Results and discussion

To develop an expedient, modular approach to targeted sensors we decided to build on the success of sensor 1, the synthesis of which employed a high yielding Cu-mediated alkyne–azide cycloaddition (CuAAC) reaction, often simply called the “click” reaction.^21,22 The generality of this reaction, its operational simplicity and the availability of suitable alkyne and azide starting materials has rapidly elevated it to a method of choice for the synthesis of complex non-natural molecular targets²³ since it was first disclosed independently by Sharpless and Fokin, and Meldal in 2002. With a view to increasing the operational simplicity still further, we decided to develop a one-pot iterative methodology in which the targeting unit and the metal binding moiety are combined sequentially with a readily available fluorophore core.

-.-.-

### Problems to solve
• a. Can you summarize the passage on the click reaction in two sentences?
• b. Would you quote the passage on the click reaction between "Results and discussion" and "available fluorophore core.", inclusive?

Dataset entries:

-.-.-

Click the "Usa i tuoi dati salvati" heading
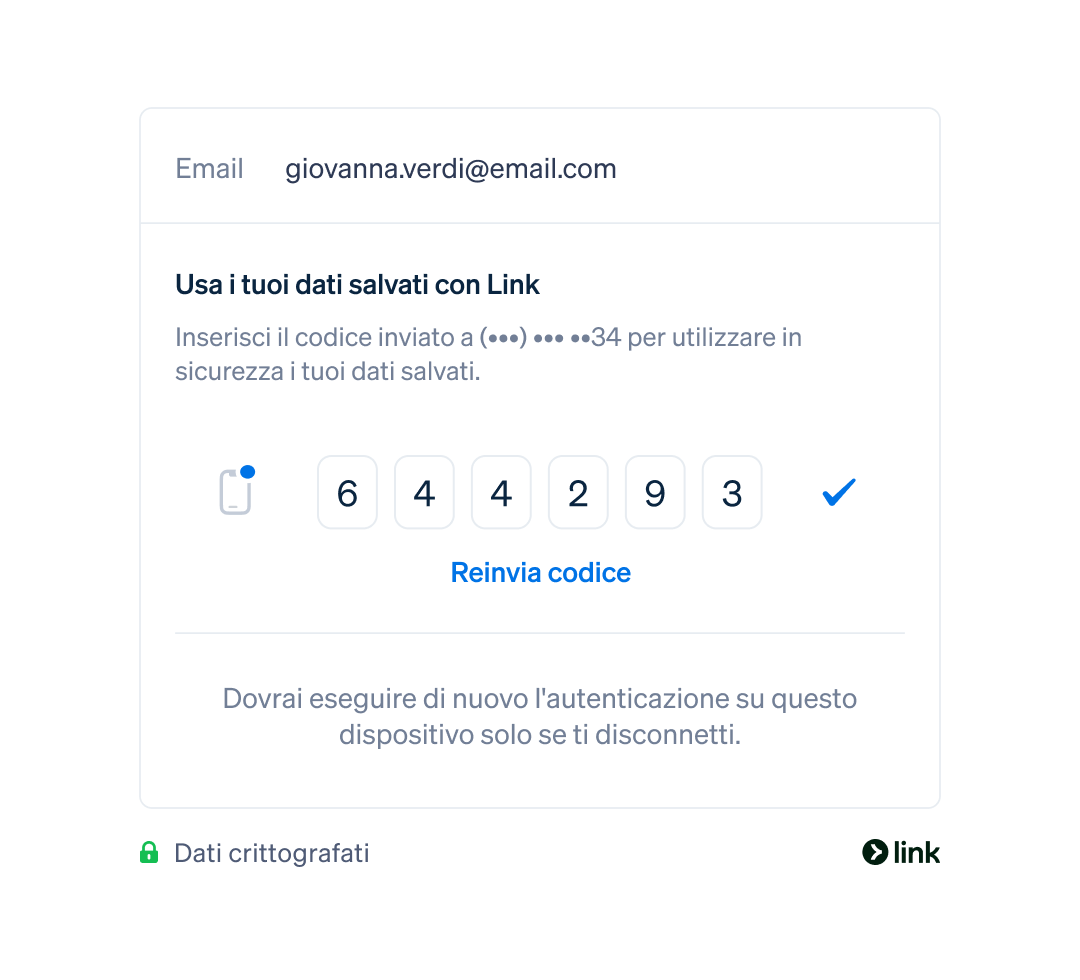Screen dimensions: 1080x980 (x=357, y=284)
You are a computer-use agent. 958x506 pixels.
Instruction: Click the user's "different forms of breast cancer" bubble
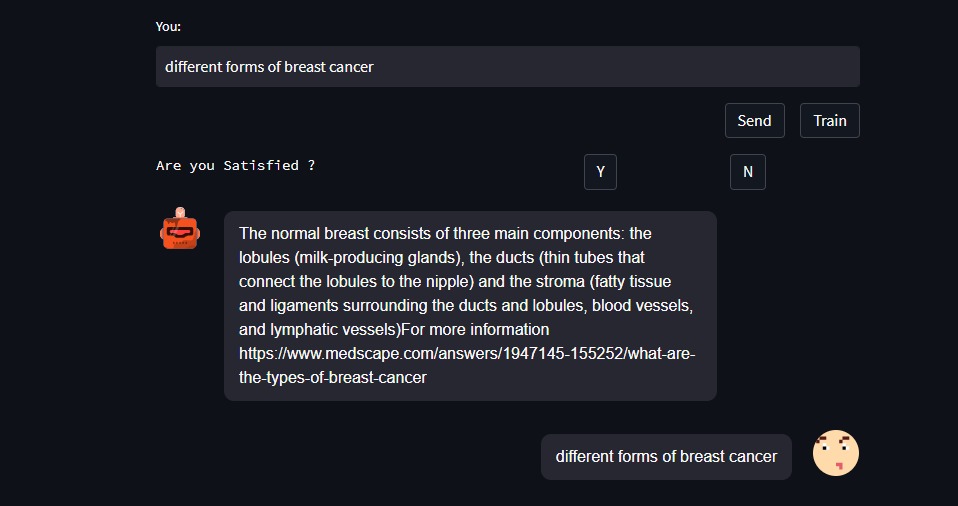666,457
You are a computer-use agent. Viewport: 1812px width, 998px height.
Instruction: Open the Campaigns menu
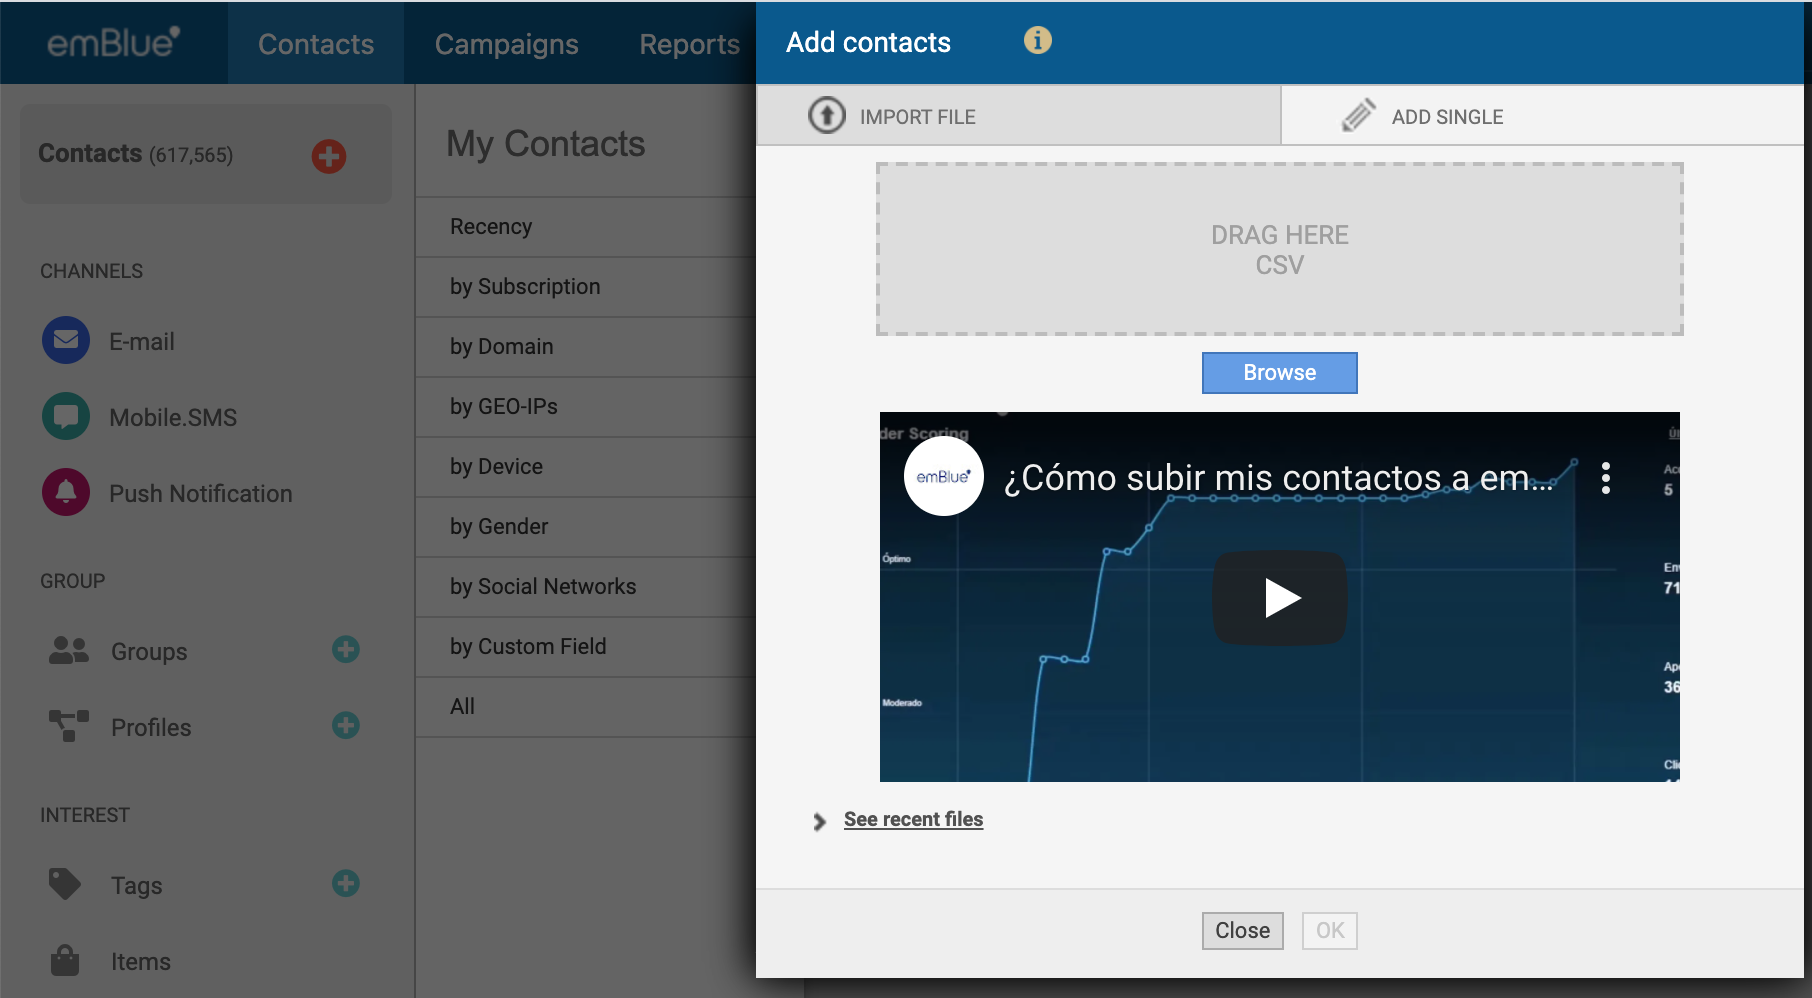(x=506, y=44)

-.-.-

### Answers by task
• a. Building on sensor 1, whose synthesis used a high-yielding Cu-mediated alkyne–azide cycloaddition (CuAAC), or "click" reaction, the authors note that this reaction's generality, operational simplicity and readily available starting materials have made it a method of choice for synthesizing complex non-natural molecular targets since Sharpless and Fokin, and Meldal, independently disclosed it in 2002. To simplify the process further, they set out to develop a one-pot iterative methodology that combines a targeting unit and a metal binding moiety in sequence with a readily available fluorophore core.

• b.
Results and discussion

To develop an expedient, modular approach to targeted sensors we decided to build on the success of sensor 1, the synthesis of which employed a high yielding Cu-mediated alkyne–azide cycloaddition (CuAAC) reaction, often simply called the “click” reaction.^21,22 The generality of this reaction, its operational simplicity and the availability of suitable alkyne and azide starting materials has rapidly elevated it to a method of choice for the synthesis of complex non-natural molecular targets²³ since it was first disclosed independently by Sharpless and Fokin, and Meldal in 2002. With a view to increasing the operational simplicity still further, we decided to develop a one-pot iterative methodology in which the targeting unit and the metal binding moiety are combined sequentially with a readily available fluorophore core.